What’s Made in a Thunderstorm and Faster Than Lightning? Gamma Rays!
Our Fermi Gamma-ray Space Telescope has spotted bursts of gamma rays – some of the highest-energy forms of light in the universe – coming from thunderstorms. Gamma rays are usually found coming from objects with crazy extreme physics like neutron stars and black holes. So why is Fermi seeing them come from thunderstorms?
New NASA X-Plane Construction Begins Now
NASA’s aeronautical innovators are ready to take things supersonic, but with a quiet twist. For the first time in decades, NASA aeronautics is moving forward with the construction of a piloted X-plane, designed from scratch to fly faster than sound with the latest in quiet supersonic technologies. The new X-plane’s mission: provide crucial data that could enable commercial supersonic passenger air travel over land. To that end, NASA on April 2 awarded a $247.5 million contract to Lockheed Martin Aeronautics Company of Palmdale, Calif., to build the X-plane and deliver it to the agency’s Armstrong Flight Research Center in California by the end of 2021.
Hubble Uncovers the Farthest Star Ever Seen
More than halfway across the universe, an enormous blue star nicknamed Icarus is the farthest individual star ever seen.
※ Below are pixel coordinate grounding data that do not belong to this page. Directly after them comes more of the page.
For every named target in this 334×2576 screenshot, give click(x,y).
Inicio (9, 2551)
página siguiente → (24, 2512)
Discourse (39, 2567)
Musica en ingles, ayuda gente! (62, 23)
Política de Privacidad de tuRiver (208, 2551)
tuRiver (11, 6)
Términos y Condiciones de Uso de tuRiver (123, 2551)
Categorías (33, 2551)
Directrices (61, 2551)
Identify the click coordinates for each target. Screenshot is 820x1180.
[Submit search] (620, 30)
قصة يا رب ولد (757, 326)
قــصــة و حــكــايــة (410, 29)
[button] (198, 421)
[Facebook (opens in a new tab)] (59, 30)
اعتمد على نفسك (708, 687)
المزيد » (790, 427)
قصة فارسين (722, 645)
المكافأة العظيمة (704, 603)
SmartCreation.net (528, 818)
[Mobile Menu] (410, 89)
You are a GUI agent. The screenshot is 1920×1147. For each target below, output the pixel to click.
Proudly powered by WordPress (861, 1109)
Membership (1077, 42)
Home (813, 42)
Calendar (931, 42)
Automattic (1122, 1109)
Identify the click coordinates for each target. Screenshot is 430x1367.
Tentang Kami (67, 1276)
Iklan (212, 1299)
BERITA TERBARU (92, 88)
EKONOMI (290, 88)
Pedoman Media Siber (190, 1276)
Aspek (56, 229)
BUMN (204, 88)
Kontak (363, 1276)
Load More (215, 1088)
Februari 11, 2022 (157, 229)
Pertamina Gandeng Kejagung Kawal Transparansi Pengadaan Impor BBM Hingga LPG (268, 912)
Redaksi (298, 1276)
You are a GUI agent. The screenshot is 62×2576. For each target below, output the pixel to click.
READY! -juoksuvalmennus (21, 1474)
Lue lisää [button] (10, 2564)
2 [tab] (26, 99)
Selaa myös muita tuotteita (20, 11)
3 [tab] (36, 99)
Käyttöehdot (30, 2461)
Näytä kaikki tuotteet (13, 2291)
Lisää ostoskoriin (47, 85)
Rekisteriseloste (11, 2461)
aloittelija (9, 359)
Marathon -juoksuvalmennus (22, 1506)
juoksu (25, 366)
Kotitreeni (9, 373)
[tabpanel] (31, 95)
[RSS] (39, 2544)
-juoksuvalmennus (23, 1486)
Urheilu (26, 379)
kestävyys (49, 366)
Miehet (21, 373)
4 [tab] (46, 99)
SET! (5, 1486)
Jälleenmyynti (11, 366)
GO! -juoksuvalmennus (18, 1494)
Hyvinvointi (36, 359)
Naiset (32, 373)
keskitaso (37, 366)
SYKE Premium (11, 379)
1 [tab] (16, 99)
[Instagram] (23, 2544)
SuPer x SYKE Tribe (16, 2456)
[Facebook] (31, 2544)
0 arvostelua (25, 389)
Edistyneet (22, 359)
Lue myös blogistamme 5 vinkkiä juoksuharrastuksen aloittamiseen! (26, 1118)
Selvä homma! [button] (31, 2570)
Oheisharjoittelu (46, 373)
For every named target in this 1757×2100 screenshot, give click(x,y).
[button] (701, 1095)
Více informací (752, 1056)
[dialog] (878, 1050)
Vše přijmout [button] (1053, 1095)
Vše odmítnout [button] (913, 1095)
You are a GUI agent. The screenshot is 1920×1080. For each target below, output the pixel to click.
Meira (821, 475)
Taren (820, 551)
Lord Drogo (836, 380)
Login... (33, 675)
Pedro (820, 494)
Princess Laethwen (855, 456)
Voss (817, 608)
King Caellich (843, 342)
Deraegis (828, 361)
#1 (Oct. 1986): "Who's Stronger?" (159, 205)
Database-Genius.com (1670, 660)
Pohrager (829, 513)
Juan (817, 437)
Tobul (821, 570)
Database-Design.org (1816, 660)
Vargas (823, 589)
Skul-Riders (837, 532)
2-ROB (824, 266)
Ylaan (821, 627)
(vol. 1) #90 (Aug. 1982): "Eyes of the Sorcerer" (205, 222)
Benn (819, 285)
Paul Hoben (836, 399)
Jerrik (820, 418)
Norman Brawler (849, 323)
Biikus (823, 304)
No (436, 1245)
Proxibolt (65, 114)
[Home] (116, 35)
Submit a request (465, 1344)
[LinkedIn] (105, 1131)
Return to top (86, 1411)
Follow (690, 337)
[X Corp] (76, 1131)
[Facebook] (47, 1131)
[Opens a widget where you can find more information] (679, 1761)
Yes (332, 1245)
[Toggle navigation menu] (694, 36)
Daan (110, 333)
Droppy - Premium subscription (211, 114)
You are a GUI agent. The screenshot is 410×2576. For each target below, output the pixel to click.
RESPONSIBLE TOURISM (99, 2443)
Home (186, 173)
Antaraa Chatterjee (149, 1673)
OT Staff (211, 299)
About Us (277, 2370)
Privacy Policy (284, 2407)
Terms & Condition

Normally, it would be much too faint to view, even with the world’s largest telescopes. But through a quirk of nature that tremendously amplifies the star’s feeble glow, astronomers using NASA’s Hubble Space Telescope were able to pinpoint this faraway star and set a new distance record. They also used Icarus to test one theory of dark matter, and to probe the make-up of a foreground galaxy cluster.
A gigantic and resilient “cold front” hurtling through the Perseus galaxy cluster has been studied using data from NASA’s Chandra X-ray Observatory. Credits: NASA/CXC/GSFC/S. Walker, ESA/XMM, ROSAT
Scientists Surprised by Relentless Cosmic Cold Front
This winter has brought many intense and powerful storms, with cold fronts sweeping across much of the United States. On a much grander scale, astronomers have discovered enormous “weather systems” that are millions of light years in extent and older than the Solar System. The researchers used NASA’s Chandra X-ray Observatory to study a cold front located in the Perseus galaxy cluster that extends for about two million light years, or about 10 billion billion miles. Galaxy clusters are the largest and most massive objects in the Universe that are held together by gravity. In between the hundreds or even thousands of galaxies in a cluster, there are vast reservoirs of super-heated gas that glow brightly in X-ray light.